PLANNING FOR THE TEMPORARY DISPOSAL OF DISASTER DEBRIS
“WHERE ARE YOU GOING TO PUT IT?”
Robert C. Swan
12472 Lake Underhill Road
Orlando, FL 32828
Weather related disasters have increased in intensity and occurrence during the past 20 years. Twenty-one of these
disasters occurred during the August 1992-May 1997 period with total damages/costs of approximately $90 billion and 911
deaths. In 2003, Hurricane Isabel created over 20 million cubic yards of debris within Virginia alone. Hurricanes Charlie,
Frances, Ivan, and Jeanne set new records for vegetative debris within the State of Florida and highlighted the need to
identify temporary debris staging and volume reduction sites prior to a potential debris-generating disaster. Palm Beach
County alone moved over 2.5 million cubic yards of debris to ten temporary staging sites in 56 days following Hurricanes
Frances and Jeanne.
Urban population centers continue to grow into areas of high risk for potential property loss due to major debris-generating
events such as hurricanes, floods, tornadoes, wildfires, earthquakes and terrorist activities. The costs associated with
cleaning up after such events continue to grow at an unprecedented rate, not to mention the associated costs for lost
property and wages due to lengthy debris removal and disposal operations. Over $4.3 million reimbursement from FEMA
for Hurricane Isabel and over $1.5 million for the California fires. The costs associated with debris removal and disposal
operations for the 2004 Florida hurricanes will be in the billions of dollars.
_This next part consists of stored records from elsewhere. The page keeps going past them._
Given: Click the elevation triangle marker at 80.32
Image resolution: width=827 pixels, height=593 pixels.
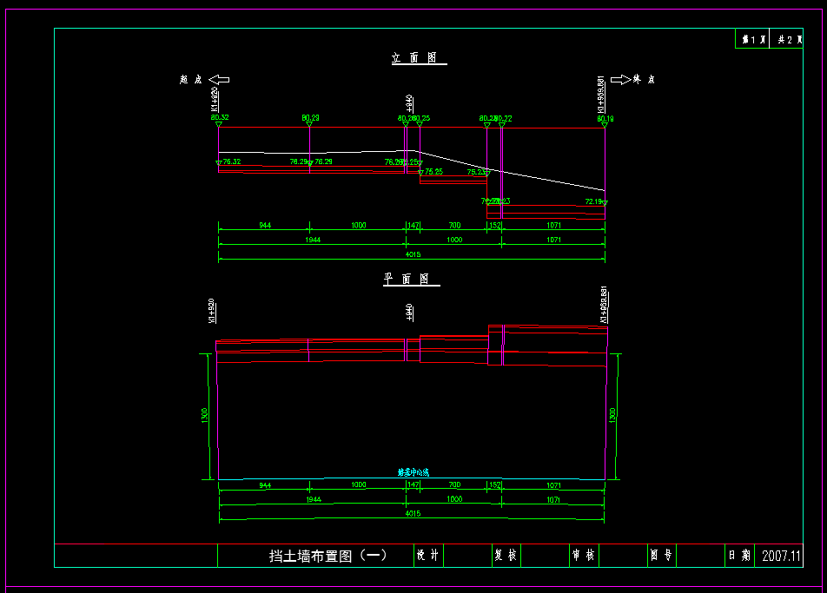Looking at the screenshot, I should point(218,125).
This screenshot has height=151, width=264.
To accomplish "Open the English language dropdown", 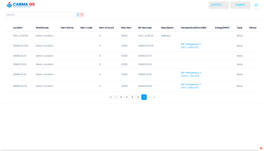I will (240, 5).
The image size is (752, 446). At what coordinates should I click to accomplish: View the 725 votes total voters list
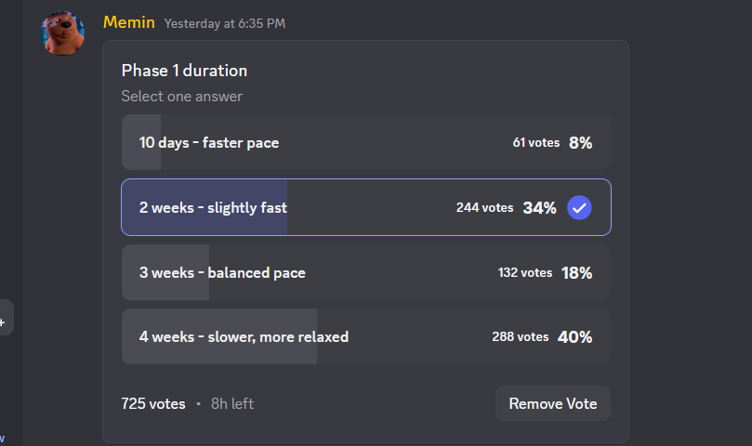point(153,404)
This paper addresses the issue of managing the disposal of debris associated with a catastrophic disaster debris-generating
event. Emphasis is placed on local and county debris planning and management responsibilities with regard to identifying
and permitting potential Temporary Debris Staging and Reduction (TDSR) sites.
The first step in developing a comprehensive Debris Management Plan is to determine how much debris will be generated
and where will it be disposed of. Current static spreadsheet prediction models and Geographic Information System (GIS)
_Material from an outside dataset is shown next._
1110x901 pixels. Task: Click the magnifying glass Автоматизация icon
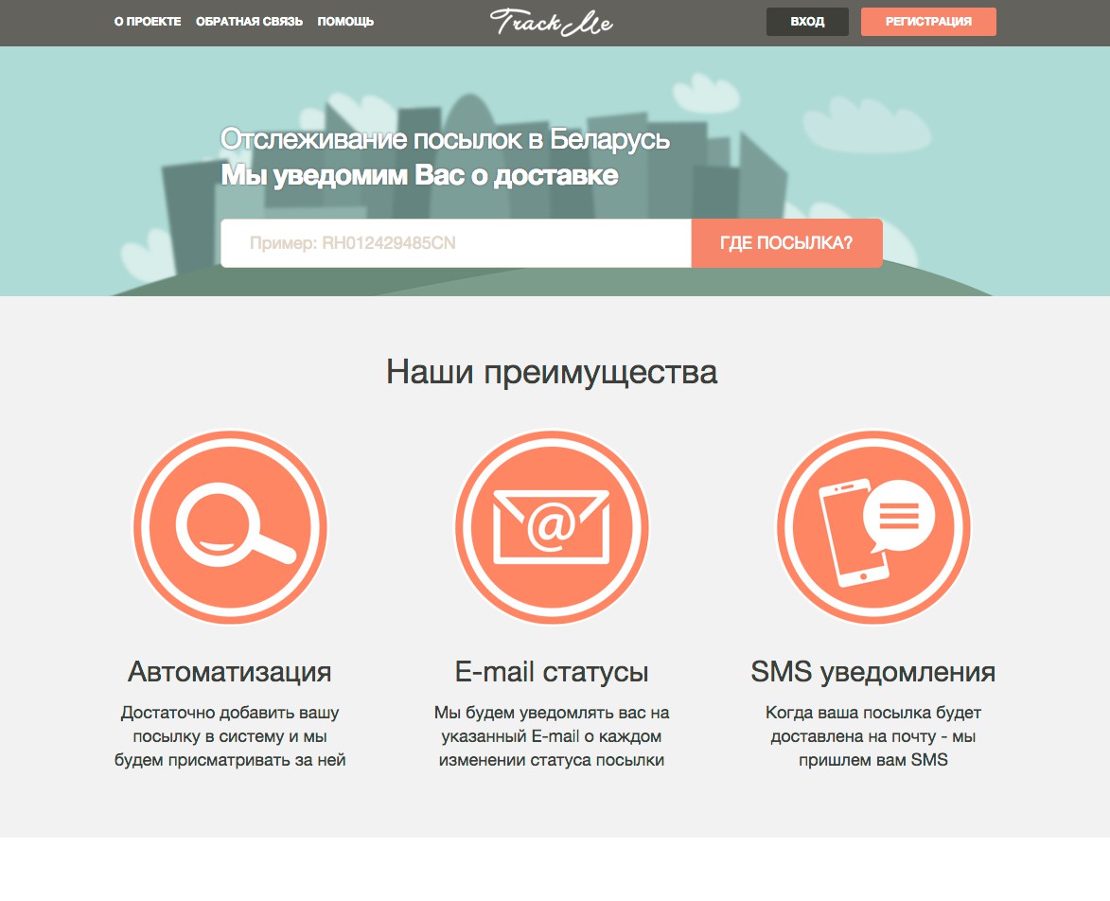[230, 527]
based debris modeling applications are means available to assist in predicting debris quantities and evaluating the impact on
existing landfill capacities. In most cases disaster debris must be taken to a temporary staging site for either separation or
volume reduction to lessen the impact on critical landfill space. Having pre identified TDSR sites as part of a complete
Debris Management Plan will expedite the cleanup process.
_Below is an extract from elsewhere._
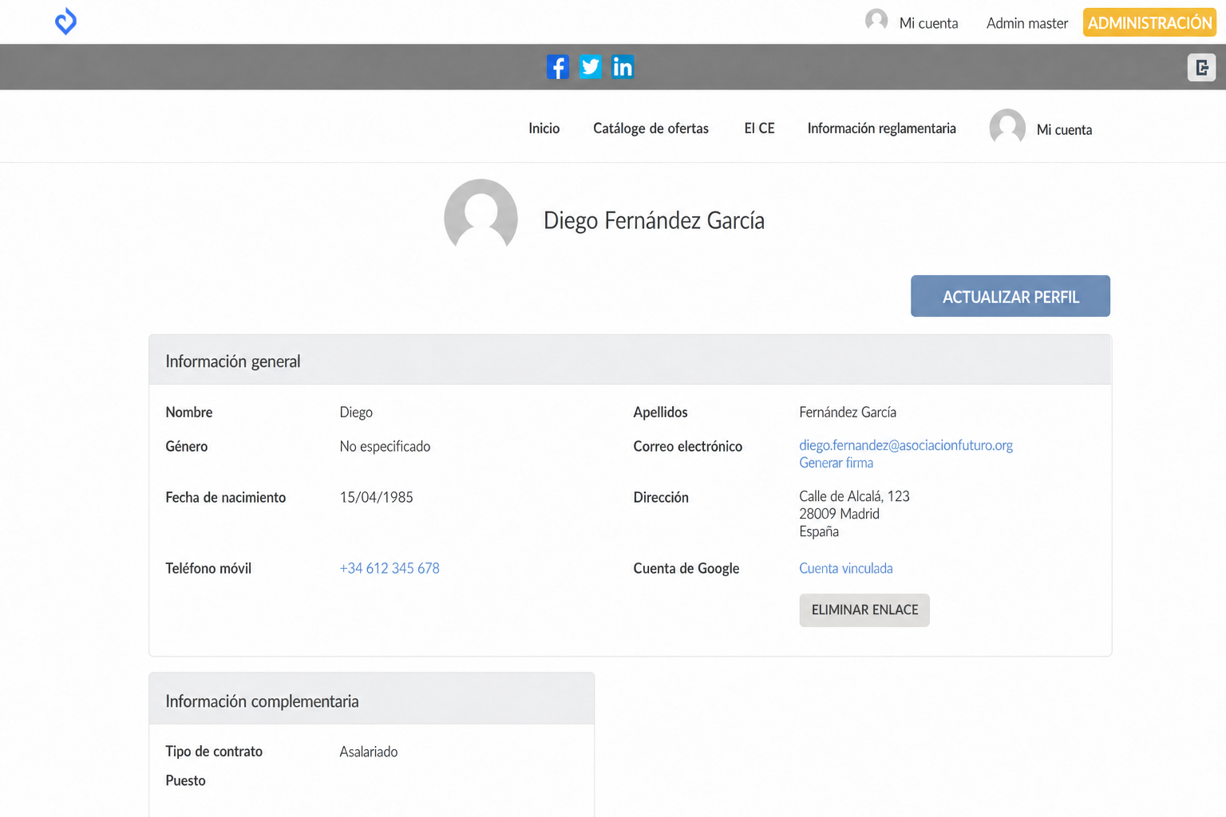Image resolution: width=1226 pixels, height=817 pixels.
Task: Open Catáloge de ofertas menu
Action: pos(651,128)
Most natural disasters generate debris in quantities that will overwhelm existing solid waste management facilities and
force communities to use disposal options that otherwise would not be acceptable. Failure to act in a timely manner may
impact community health and economic recovery. Debris removal is an important key to timely recovery of business, the
viability of neighborhoods and the continuity of government. Unfortunately, the debris management of the marketplace has
traditionally been left to chance, market forces, or ad hoc liaisons created in the chaotic aftermath of the event.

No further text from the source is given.